Other deceptive pollination highlights involve the “evolutionary cunning” of plants where they lure pollinators with the offer of rewards, which turn out to be empty promises! For example, some orchid species attract male wasps to their flower which is a replica of a receptive female wasp.
As bees, beetles, wasps, butterflies and flies push into the flower, usually to collect vital energy in the nectar, they touch the male reproductive part of the flower – the stamen – collecting pollen on their body. When they visit the next flower, they brush against the female parts, transferring pollen to the stigma, and so pollinating the flower. After the pollen tube has grown to the ovary, seeds are then produced to continue the lifecycle of the plant.
Pollen may be transferred to the female organs of the same flower or a different flower on the same plant; this is referred to as self-pollination or selfing. Cross-pollination is when pollen is transferred from the stamen of one flower to the stigma of a flower on another plant of the same species.
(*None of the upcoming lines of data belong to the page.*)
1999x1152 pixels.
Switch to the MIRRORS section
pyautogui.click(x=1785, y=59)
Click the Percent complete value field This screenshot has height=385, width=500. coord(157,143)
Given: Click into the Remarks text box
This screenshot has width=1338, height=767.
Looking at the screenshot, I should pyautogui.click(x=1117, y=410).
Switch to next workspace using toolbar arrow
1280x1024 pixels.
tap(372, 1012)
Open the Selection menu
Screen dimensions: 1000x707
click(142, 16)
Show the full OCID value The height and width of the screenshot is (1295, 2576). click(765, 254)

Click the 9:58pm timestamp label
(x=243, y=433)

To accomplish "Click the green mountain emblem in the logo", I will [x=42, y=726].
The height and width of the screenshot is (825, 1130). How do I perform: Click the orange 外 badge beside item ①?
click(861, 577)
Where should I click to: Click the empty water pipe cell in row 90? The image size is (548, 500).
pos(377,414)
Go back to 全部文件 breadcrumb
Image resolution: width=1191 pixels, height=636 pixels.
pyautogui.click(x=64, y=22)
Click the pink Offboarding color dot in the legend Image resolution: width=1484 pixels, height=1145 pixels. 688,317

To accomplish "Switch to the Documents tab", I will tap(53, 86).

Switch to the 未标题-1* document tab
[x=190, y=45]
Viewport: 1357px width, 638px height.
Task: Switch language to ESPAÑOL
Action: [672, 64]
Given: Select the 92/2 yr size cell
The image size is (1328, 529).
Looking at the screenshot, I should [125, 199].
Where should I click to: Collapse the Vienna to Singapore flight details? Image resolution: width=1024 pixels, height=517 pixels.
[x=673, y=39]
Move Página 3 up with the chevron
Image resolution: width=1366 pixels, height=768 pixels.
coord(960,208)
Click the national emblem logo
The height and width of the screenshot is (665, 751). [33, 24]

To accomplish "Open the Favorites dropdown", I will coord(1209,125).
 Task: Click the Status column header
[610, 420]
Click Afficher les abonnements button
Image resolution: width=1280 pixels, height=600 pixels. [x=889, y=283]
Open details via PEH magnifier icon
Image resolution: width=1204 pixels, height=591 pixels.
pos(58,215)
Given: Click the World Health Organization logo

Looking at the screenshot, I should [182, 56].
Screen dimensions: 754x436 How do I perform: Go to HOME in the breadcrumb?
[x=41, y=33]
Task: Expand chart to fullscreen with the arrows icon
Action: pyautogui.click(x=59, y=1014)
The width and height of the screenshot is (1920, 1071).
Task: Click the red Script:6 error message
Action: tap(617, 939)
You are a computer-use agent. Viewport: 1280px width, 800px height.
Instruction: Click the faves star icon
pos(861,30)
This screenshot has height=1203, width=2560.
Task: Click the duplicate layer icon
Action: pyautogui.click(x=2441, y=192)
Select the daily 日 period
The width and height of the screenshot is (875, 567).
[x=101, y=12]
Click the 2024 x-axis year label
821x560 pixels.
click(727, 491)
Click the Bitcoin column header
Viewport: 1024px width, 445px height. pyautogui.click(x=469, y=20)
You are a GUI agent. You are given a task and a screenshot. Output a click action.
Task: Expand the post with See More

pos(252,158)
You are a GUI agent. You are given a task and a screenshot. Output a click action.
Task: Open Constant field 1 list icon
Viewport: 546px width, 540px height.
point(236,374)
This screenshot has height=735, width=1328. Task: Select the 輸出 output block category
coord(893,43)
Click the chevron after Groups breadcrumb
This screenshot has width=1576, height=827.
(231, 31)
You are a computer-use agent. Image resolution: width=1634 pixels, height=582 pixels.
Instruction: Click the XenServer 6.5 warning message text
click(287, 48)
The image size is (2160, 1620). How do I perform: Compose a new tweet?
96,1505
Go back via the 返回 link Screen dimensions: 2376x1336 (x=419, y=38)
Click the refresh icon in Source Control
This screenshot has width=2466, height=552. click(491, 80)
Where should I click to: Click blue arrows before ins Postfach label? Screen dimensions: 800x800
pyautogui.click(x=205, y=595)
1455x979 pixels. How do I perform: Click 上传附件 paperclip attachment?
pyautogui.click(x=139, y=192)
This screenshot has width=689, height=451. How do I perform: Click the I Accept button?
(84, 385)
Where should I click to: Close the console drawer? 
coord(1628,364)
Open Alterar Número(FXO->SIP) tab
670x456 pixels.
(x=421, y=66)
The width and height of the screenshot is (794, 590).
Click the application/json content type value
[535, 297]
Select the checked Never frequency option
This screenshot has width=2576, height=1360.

Some plants, such as tomatoes, lentils and chickpeas can self-pollinate, while others need to be cross-pollinated, such as apples and most almonds. Some plants, such as begonias have male and female flowers on the same plants and are known as “monecious”. There are also plants that are “dioecious” meaning they only have separate male and female plants making self-pollination impossible, such as pistachios.
Flowers come in all shapes, sizes and smells, and with a wealth of strategies to attract pollinators and ensure they return. The chance of effective pollination increases with the number of visits by pollinators. Flowers can have landing platforms and patterns to help insects to locate the rewards and remember where to find them. They can spread the production of pollen and nectar out over the day to make sure pollinators return to them over and over again, and they can also develop pollen that is shaped so that it can be caught on the hairy legs of bees. Clever, aren’t they!
Other pollinators are attracted for various reasons – here are some examples:
Birds drink nectar and are attracted to bright colours such as red and orange.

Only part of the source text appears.